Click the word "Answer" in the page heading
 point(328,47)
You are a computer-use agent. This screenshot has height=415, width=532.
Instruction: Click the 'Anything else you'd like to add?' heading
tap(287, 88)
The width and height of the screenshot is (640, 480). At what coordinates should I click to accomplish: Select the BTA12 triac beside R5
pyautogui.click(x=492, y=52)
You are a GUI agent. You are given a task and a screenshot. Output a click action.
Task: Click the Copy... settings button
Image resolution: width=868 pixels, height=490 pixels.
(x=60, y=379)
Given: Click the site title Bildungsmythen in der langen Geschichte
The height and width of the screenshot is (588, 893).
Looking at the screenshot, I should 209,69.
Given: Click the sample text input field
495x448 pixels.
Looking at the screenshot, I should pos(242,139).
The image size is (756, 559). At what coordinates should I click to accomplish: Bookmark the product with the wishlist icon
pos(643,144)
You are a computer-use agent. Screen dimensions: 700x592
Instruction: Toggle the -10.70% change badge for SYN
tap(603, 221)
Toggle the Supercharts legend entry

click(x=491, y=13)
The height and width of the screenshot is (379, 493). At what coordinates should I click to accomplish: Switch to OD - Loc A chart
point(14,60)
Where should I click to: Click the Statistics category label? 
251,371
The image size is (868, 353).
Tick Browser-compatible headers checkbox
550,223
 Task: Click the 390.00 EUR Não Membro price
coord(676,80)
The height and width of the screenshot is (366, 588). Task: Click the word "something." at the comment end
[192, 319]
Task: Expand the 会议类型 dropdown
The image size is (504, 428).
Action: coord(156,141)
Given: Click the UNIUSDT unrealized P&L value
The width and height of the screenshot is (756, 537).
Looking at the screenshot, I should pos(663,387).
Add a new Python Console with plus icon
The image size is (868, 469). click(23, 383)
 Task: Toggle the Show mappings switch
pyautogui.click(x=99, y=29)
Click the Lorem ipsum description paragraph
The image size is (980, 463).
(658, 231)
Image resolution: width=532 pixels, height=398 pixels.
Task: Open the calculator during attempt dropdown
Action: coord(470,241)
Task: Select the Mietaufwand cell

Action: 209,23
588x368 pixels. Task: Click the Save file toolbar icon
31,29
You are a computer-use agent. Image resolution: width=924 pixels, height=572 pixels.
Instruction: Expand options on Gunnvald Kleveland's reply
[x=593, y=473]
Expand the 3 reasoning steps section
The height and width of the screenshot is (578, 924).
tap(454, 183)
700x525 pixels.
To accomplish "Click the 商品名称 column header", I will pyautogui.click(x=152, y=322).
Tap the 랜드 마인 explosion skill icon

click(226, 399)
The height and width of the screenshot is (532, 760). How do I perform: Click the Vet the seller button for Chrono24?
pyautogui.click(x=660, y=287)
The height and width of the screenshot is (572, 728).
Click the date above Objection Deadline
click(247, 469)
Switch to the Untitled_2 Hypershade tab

########################################

**WHAT YOU HAVE TO DO**
Please repeat the material exactly as it appears above.

**WRITTEN SOLUTION**
Click the word "Answer" in the page heading
 point(328,47)
You are a computer-use agent. This screenshot has height=415, width=532.
Instruction: Click the 'Anything else you'd like to add?' heading
tap(287, 88)
The width and height of the screenshot is (640, 480). At what coordinates should I click to accomplish: Select the BTA12 triac beside R5
pyautogui.click(x=492, y=52)
You are a GUI agent. You are given a task and a screenshot. Output a click action.
Task: Click the Copy... settings button
Image resolution: width=868 pixels, height=490 pixels.
(x=60, y=379)
Given: Click the site title Bildungsmythen in der langen Geschichte
The height and width of the screenshot is (588, 893).
Looking at the screenshot, I should 209,69.
Given: Click the sample text input field
495x448 pixels.
Looking at the screenshot, I should pos(242,139).
The image size is (756, 559). At what coordinates should I click to accomplish: Bookmark the product with the wishlist icon
pos(643,144)
You are a computer-use agent. Screen dimensions: 700x592
Instruction: Toggle the -10.70% change badge for SYN
tap(603, 221)
Toggle the Supercharts legend entry

click(x=491, y=13)
The height and width of the screenshot is (379, 493). At what coordinates should I click to accomplish: Switch to OD - Loc A chart
point(14,60)
Where should I click to: Click the Statistics category label? 
251,371
The image size is (868, 353).
Tick Browser-compatible headers checkbox
550,223
 Task: Click the 390.00 EUR Não Membro price
coord(676,80)
The height and width of the screenshot is (366, 588). Task: Click the word "something." at the comment end
[192, 319]
Task: Expand the 会议类型 dropdown
The image size is (504, 428).
Action: coord(156,141)
Given: Click the UNIUSDT unrealized P&L value
The width and height of the screenshot is (756, 537).
Looking at the screenshot, I should pos(663,387).
Add a new Python Console with plus icon
The image size is (868, 469). click(23, 383)
 Task: Toggle the Show mappings switch
pyautogui.click(x=99, y=29)
Click the Lorem ipsum description paragraph
The image size is (980, 463).
(658, 231)
Image resolution: width=532 pixels, height=398 pixels.
Task: Open the calculator during attempt dropdown
Action: coord(470,241)
Task: Select the Mietaufwand cell

Action: 209,23
588x368 pixels. Task: Click the Save file toolbar icon
31,29
You are a computer-use agent. Image resolution: width=924 pixels, height=572 pixels.
Instruction: Expand options on Gunnvald Kleveland's reply
[x=593, y=473]
Expand the 3 reasoning steps section
The height and width of the screenshot is (578, 924).
tap(454, 183)
700x525 pixels.
To accomplish "Click the 商品名称 column header", I will pyautogui.click(x=152, y=322).
Tap the 랜드 마인 explosion skill icon

click(226, 399)
The height and width of the screenshot is (532, 760). How do I perform: Click the Vet the seller button for Chrono24?
pyautogui.click(x=660, y=287)
The height and width of the screenshot is (572, 728).
Click the date above Objection Deadline
click(247, 469)
Switch to the Untitled_2 Hypershade tab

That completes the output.